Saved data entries
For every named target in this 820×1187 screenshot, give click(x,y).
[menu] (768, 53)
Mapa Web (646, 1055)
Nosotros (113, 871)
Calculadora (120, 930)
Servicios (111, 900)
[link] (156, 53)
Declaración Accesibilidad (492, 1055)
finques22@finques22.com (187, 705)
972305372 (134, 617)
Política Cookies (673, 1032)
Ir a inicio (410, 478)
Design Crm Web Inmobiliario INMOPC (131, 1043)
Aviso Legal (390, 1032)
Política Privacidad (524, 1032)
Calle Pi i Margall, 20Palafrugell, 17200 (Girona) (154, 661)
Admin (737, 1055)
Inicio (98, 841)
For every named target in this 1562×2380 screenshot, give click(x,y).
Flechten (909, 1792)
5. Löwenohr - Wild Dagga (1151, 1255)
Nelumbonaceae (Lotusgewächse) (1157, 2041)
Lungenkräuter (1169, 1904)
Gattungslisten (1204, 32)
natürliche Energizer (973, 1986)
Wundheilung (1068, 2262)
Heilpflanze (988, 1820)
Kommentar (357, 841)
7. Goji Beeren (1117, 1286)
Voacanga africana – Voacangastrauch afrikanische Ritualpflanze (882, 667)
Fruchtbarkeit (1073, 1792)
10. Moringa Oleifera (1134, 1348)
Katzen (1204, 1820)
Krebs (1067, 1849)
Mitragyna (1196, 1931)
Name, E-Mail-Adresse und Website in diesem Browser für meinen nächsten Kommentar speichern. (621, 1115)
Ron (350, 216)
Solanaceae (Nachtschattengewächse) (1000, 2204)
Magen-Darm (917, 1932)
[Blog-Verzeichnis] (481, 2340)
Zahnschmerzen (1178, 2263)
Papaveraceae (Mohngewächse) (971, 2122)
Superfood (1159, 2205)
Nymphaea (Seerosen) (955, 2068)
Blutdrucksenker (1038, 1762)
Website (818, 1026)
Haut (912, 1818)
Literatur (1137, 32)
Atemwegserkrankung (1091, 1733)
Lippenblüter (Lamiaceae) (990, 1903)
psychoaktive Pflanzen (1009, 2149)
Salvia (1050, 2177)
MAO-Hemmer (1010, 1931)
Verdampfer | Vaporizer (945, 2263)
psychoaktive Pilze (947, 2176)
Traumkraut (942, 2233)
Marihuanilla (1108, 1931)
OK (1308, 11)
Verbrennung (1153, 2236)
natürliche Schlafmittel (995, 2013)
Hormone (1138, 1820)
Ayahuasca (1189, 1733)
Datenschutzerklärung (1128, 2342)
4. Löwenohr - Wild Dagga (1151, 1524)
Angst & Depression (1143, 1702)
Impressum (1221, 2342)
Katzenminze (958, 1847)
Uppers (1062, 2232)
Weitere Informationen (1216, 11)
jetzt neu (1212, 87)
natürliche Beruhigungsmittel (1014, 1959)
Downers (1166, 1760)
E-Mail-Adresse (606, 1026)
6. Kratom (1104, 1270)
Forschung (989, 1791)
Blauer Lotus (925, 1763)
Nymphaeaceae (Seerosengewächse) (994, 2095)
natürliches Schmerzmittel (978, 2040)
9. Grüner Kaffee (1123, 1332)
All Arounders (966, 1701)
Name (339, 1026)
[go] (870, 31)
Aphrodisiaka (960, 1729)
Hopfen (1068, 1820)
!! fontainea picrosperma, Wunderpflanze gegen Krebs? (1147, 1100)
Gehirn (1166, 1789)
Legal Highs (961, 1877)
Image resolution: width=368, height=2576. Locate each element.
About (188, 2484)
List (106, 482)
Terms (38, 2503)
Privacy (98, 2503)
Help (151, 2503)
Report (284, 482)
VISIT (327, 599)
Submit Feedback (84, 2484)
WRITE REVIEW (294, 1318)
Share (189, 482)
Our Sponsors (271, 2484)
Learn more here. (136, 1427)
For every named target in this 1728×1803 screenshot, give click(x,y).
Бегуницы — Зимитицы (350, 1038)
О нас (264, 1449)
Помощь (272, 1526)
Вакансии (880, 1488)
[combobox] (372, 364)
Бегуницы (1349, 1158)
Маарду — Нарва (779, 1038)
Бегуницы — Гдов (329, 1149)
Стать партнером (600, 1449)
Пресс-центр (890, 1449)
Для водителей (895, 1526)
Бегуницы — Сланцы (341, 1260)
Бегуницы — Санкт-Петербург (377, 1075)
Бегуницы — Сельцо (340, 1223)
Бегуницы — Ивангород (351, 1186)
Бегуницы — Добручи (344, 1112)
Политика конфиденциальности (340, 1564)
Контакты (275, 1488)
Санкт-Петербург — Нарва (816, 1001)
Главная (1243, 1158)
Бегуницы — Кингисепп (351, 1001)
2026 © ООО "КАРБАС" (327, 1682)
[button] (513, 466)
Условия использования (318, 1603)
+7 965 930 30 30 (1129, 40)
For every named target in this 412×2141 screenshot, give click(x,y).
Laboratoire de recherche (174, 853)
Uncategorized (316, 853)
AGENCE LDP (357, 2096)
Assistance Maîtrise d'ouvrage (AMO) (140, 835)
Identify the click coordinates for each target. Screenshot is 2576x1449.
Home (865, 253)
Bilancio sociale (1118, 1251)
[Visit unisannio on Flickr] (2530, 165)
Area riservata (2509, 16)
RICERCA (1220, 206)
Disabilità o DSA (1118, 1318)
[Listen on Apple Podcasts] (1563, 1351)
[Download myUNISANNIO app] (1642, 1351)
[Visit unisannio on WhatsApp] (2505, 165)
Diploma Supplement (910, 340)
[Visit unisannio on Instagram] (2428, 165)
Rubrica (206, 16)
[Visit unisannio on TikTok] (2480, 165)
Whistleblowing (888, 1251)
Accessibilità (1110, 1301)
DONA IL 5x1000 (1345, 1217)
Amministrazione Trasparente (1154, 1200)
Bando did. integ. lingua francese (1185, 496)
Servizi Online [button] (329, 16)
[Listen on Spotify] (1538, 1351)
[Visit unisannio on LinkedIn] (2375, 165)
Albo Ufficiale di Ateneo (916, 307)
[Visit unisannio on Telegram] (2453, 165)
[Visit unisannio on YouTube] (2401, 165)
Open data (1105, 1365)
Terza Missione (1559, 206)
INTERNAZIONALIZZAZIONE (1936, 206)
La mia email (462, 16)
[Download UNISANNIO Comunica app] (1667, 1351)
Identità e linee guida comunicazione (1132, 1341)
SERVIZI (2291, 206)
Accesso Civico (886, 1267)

Activity
Set all of the entries down again, exactly as they were given.

Solved exercise
For every named target in this 820×1187 screenshot, give click(x,y).
[menu] (768, 53)
Mapa Web (646, 1055)
Nosotros (113, 871)
Calculadora (120, 930)
Servicios (111, 900)
[link] (156, 53)
Declaración Accesibilidad (492, 1055)
finques22@finques22.com (187, 705)
972305372 (134, 617)
Política Cookies (673, 1032)
Ir a inicio (410, 478)
Design Crm Web Inmobiliario INMOPC (131, 1043)
Aviso Legal (390, 1032)
Política Privacidad (524, 1032)
Calle Pi i Margall, 20Palafrugell, 17200 (Girona) (154, 661)
Admin (737, 1055)
Inicio (98, 841)
For every named target in this 1562×2380 screenshot, give click(x,y).
Flechten (909, 1792)
5. Löwenohr - Wild Dagga (1151, 1255)
Nelumbonaceae (Lotusgewächse) (1157, 2041)
Lungenkräuter (1169, 1904)
Gattungslisten (1204, 32)
natürliche Energizer (973, 1986)
Wundheilung (1068, 2262)
Heilpflanze (988, 1820)
Kommentar (357, 841)
7. Goji Beeren (1117, 1286)
Voacanga africana – Voacangastrauch afrikanische Ritualpflanze (882, 667)
Fruchtbarkeit (1073, 1792)
10. Moringa Oleifera (1134, 1348)
Katzen (1204, 1820)
Krebs (1067, 1849)
Mitragyna (1196, 1931)
Name, E-Mail-Adresse und Website in diesem Browser für meinen nächsten Kommentar speichern. (621, 1115)
Ron (350, 216)
Solanaceae (Nachtschattengewächse) (1000, 2204)
Magen-Darm (917, 1932)
[Blog-Verzeichnis] (481, 2340)
Zahnschmerzen (1178, 2263)
Papaveraceae (Mohngewächse) (971, 2122)
Superfood (1159, 2205)
Nymphaea (Seerosen) (955, 2068)
Blutdrucksenker (1038, 1762)
Website (818, 1026)
Haut (912, 1818)
Literatur (1137, 32)
Atemwegserkrankung (1091, 1733)
Lippenblüter (Lamiaceae) (990, 1903)
psychoaktive Pflanzen (1009, 2149)
Salvia (1050, 2177)
MAO-Hemmer (1010, 1931)
Verdampfer | Vaporizer (945, 2263)
psychoaktive Pilze (947, 2176)
Traumkraut (942, 2233)
Marihuanilla (1108, 1931)
OK (1308, 11)
Verbrennung (1153, 2236)
natürliche Schlafmittel (995, 2013)
Hormone (1138, 1820)
Ayahuasca (1189, 1733)
Datenschutzerklärung (1128, 2342)
4. Löwenohr - Wild Dagga (1151, 1524)
Angst & Depression (1143, 1702)
Impressum (1221, 2342)
Katzenminze (958, 1847)
Uppers (1062, 2232)
Weitere Informationen (1216, 11)
jetzt neu (1212, 87)
natürliche Beruhigungsmittel (1014, 1959)
Downers (1166, 1760)
E-Mail-Adresse (606, 1026)
6. Kratom (1104, 1270)
Forschung (989, 1791)
Blauer Lotus (925, 1763)
Nymphaeaceae (Seerosengewächse) (994, 2095)
natürliches Schmerzmittel (978, 2040)
9. Grüner Kaffee (1123, 1332)
All Arounders (966, 1701)
Name (339, 1026)
[go] (870, 31)
Aphrodisiaka (960, 1729)
Hopfen (1068, 1820)
!! fontainea picrosperma, Wunderpflanze gegen Krebs? (1147, 1100)
Gehirn (1166, 1789)
Legal Highs (961, 1877)
Image resolution: width=368, height=2576. Locate each element.
About (188, 2484)
List (106, 482)
Terms (38, 2503)
Privacy (98, 2503)
Help (151, 2503)
Report (284, 482)
VISIT (327, 599)
Submit Feedback (84, 2484)
WRITE REVIEW (294, 1318)
Share (189, 482)
Our Sponsors (271, 2484)
Learn more here. (136, 1427)
For every named target in this 1728×1803 screenshot, give click(x,y).
Бегуницы — Зимитицы (350, 1038)
О нас (264, 1449)
Помощь (272, 1526)
Вакансии (880, 1488)
[combobox] (372, 364)
Бегуницы (1349, 1158)
Маарду — Нарва (779, 1038)
Бегуницы — Гдов (329, 1149)
Стать партнером (600, 1449)
Пресс-центр (890, 1449)
Для водителей (895, 1526)
Бегуницы — Сланцы (341, 1260)
Бегуницы — Санкт-Петербург (377, 1075)
Бегуницы — Сельцо (340, 1223)
Бегуницы — Ивангород (351, 1186)
Бегуницы — Добручи (344, 1112)
Политика конфиденциальности (340, 1564)
Контакты (275, 1488)
Санкт-Петербург — Нарва (816, 1001)
Главная (1243, 1158)
Бегуницы — Кингисепп (351, 1001)
2026 © ООО "КАРБАС" (327, 1682)
[button] (513, 466)
Условия использования (318, 1603)
+7 965 930 30 30 (1129, 40)
For every named target in this 412×2141 screenshot, give click(x,y).
Laboratoire de recherche (174, 853)
Uncategorized (316, 853)
AGENCE LDP (357, 2096)
Assistance Maîtrise d'ouvrage (AMO) (140, 835)
Identify the click coordinates for each target. Screenshot is 2576x1449.
Home (865, 253)
Bilancio sociale (1118, 1251)
[Visit unisannio on Flickr] (2530, 165)
Area riservata (2509, 16)
RICERCA (1220, 206)
Disabilità o DSA (1118, 1318)
[Listen on Apple Podcasts] (1563, 1351)
[Download myUNISANNIO app] (1642, 1351)
[Visit unisannio on WhatsApp] (2505, 165)
Diploma Supplement (910, 340)
[Visit unisannio on Instagram] (2428, 165)
Rubrica (206, 16)
[Visit unisannio on TikTok] (2480, 165)
Whistleblowing (888, 1251)
Accessibilità (1110, 1301)
DONA IL 5x1000 (1345, 1217)
Amministrazione Trasparente (1154, 1200)
Bando did. integ. lingua francese (1185, 496)
Servizi Online [button] (329, 16)
[Listen on Spotify] (1538, 1351)
[Visit unisannio on LinkedIn] (2375, 165)
Albo Ufficiale di Ateneo (916, 307)
[Visit unisannio on Telegram] (2453, 165)
[Visit unisannio on YouTube] (2401, 165)
Open data (1105, 1365)
Terza Missione (1559, 206)
INTERNAZIONALIZZAZIONE (1936, 206)
La mia email (462, 16)
[Download UNISANNIO Comunica app] (1667, 1351)
Identità e linee guida comunicazione (1132, 1341)
SERVIZI (2291, 206)
Accesso Civico (886, 1267)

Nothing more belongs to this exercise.